What you need to do: Only one stretch of the data is wanted: the line containing "Given: Start a call with the phone icon", the line containing "Click the 2024", and every line between them, copied exactly.

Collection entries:
+ + + + + + +
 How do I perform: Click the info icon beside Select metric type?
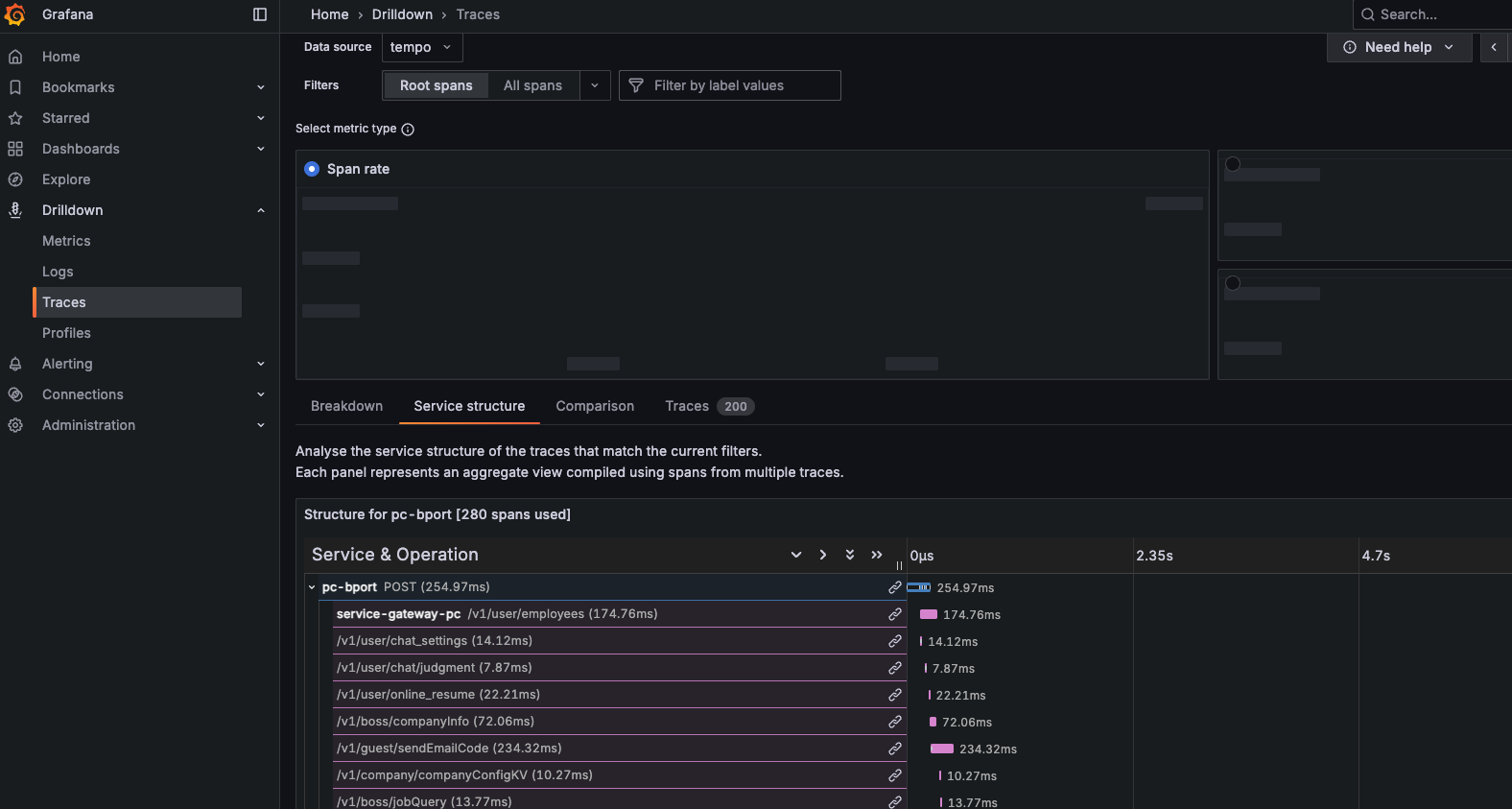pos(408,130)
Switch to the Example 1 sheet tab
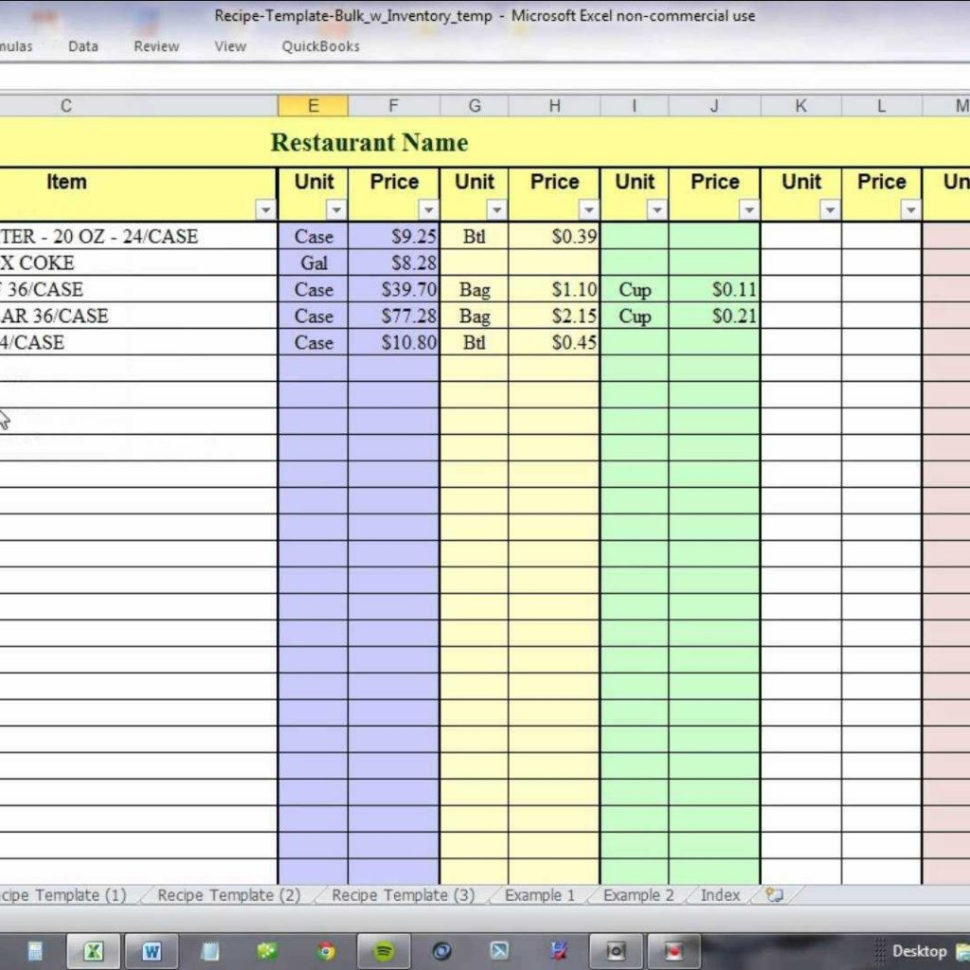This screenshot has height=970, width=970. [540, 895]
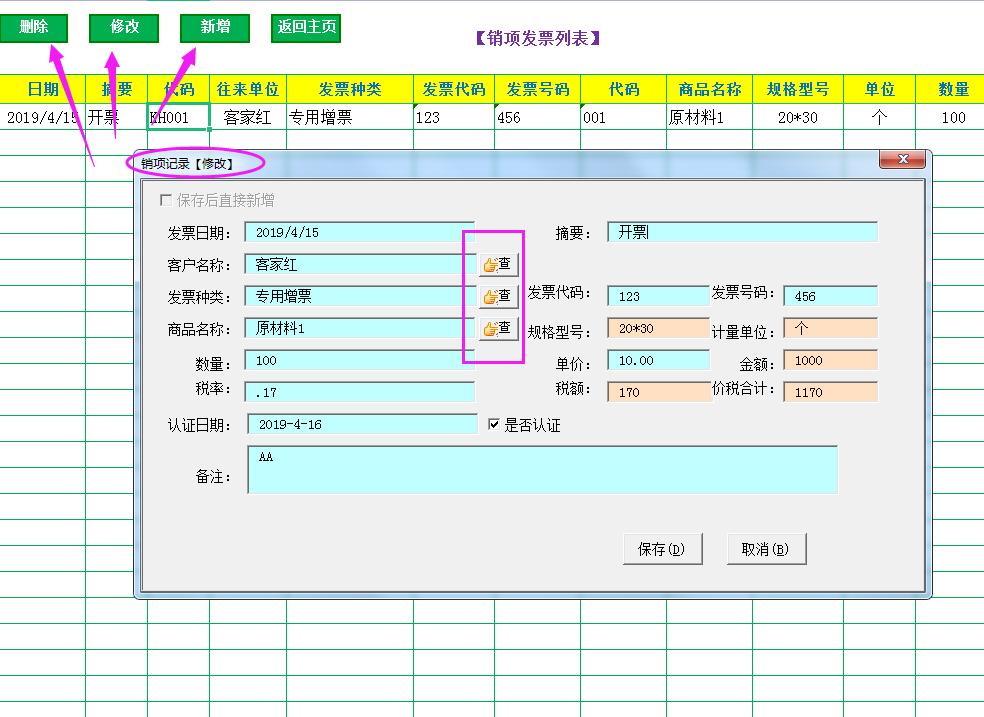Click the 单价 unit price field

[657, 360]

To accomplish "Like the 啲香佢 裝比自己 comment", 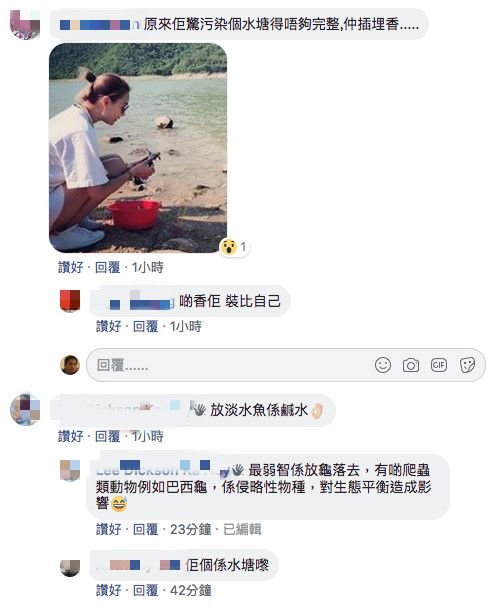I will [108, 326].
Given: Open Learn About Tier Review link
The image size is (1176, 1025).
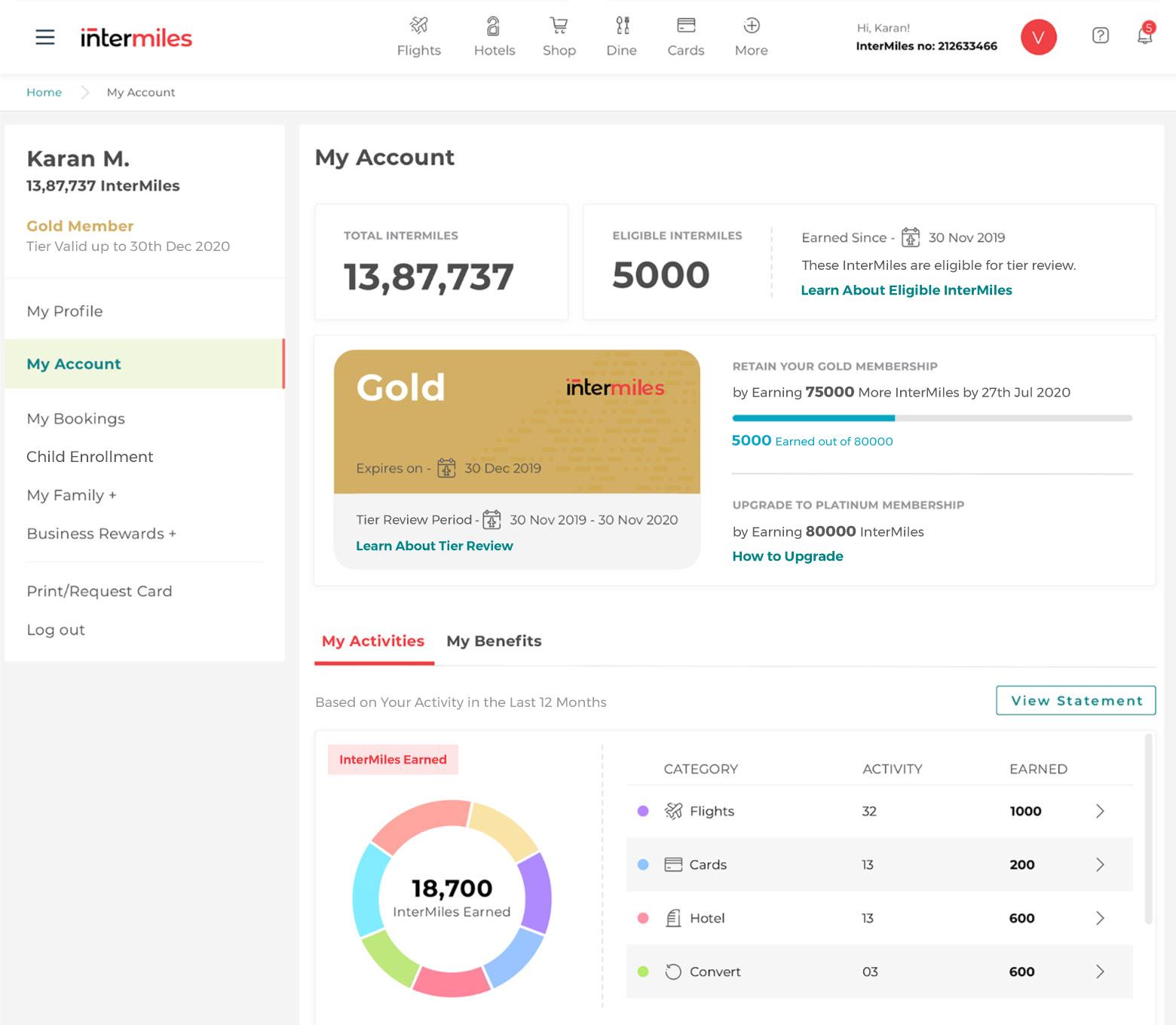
+ + + + + + +
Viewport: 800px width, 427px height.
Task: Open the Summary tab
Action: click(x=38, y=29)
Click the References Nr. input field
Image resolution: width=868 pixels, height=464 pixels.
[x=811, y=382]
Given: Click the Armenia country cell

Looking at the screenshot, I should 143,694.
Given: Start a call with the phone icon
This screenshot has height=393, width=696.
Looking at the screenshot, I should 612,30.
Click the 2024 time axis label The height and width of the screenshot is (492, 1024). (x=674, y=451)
+ + + + + + +
Answer to the exercise:
Given: Start a call with the phone icon
This screenshot has height=393, width=696.
Looking at the screenshot, I should 612,30.
Click the 2024 time axis label The height and width of the screenshot is (492, 1024). (x=674, y=451)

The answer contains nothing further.